Osvaldo Hobecker

Personal information
- Full name: Osvaldo Hobecker García
- Date of birth: 23 March 1984 (age 41)
- Place of birth: Juan Emilio O'Leary, Paraguay
- Height: 1.69 m (5 ft 7 in)
- Position(s): Winger

Youth career
- 2001–2004: Cerro Porteño

Senior career*
- Years: Team / Apps / (Gls)
- 2004–2005: Cerro Porteño / 24 / (3)
- 2005–2006: 12 de Octubre / 65 / (7)
- 2007–2008: Cerro Porteño / 49 / (5)
- 2009–2014: Rubio Ñu / 138 / (33)
- 2011: → Guaraní (loan) / 16 / (2)
- 2012: → Olimpia (loan) / 48 / (6)
- 2014: → LDU Loja (loan) / 6 / (0)
- 2015: Sportivo San Lorenzo / 9 / (1)
- 2015–2016: Nacional Potosí / 19 / (1)
- 2016: General Díaz / 6 / (0)
- 2016–2017: Guaraní Antonio Franco / 23 / (3)
- 2017: Sportivo Trinidense / 10 / (0)

International career
- 2010–2012: Paraguay / 2 / (0)

= Osvaldo Hobecker =

Paraguayan footballer (born 1984)

Osvaldo Hobecker (born 23 April 1984) is a Paraguayan retired footballer.

==Career==
Hobecker started his youth career in Cerro Porteño and made his professional debut in 2004. After playing for Cerro Porteño during three seasons, he moved to Rubio Ñu in January 2009. He became a regular in the starting lineup and a key player.

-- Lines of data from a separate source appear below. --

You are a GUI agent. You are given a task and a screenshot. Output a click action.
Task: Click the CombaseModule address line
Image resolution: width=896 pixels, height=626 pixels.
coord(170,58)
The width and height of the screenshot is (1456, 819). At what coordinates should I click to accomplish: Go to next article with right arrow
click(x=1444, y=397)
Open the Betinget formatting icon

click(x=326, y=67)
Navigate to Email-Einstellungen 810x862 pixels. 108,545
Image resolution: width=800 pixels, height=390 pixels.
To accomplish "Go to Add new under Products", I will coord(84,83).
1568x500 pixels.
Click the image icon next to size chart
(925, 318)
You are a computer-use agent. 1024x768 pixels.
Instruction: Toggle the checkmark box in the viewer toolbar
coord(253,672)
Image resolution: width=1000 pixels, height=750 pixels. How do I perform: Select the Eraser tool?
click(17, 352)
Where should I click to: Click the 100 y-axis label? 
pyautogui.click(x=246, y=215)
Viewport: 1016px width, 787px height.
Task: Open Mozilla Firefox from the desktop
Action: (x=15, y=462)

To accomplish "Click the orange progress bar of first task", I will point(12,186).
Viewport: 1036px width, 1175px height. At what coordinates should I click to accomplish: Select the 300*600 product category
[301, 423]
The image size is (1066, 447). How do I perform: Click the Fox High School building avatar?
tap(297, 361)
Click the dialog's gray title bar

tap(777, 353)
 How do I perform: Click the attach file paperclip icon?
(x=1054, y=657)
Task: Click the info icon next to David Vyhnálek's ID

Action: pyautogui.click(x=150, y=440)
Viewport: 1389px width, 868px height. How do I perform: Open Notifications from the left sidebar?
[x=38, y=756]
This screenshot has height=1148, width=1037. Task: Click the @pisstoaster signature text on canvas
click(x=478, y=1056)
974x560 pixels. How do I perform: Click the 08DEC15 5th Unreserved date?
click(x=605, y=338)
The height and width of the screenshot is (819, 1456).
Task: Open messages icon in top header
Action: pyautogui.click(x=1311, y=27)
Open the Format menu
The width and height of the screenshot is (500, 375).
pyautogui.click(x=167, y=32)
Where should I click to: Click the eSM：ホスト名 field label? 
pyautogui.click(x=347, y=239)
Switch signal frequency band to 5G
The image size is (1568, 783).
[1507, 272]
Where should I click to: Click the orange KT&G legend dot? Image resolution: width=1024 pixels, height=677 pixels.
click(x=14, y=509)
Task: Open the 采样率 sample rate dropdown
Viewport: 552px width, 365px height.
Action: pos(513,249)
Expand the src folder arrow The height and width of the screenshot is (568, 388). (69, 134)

On 4 February 2011, he has signed with the Paraguayan prominent Club Guaraní.

In January 2014, he joined Ecuadorian side Liga de Loja.

==International career==
On 26 March 2010, Hobecker was first called to the Paraguayan football team for friendly against South Africa, because he constantly played well in Rubio Ñu. Hobecker made his national team debut in which he came on as a 65th-minute substitute for Rodrigo Rojas on 31 March 2010.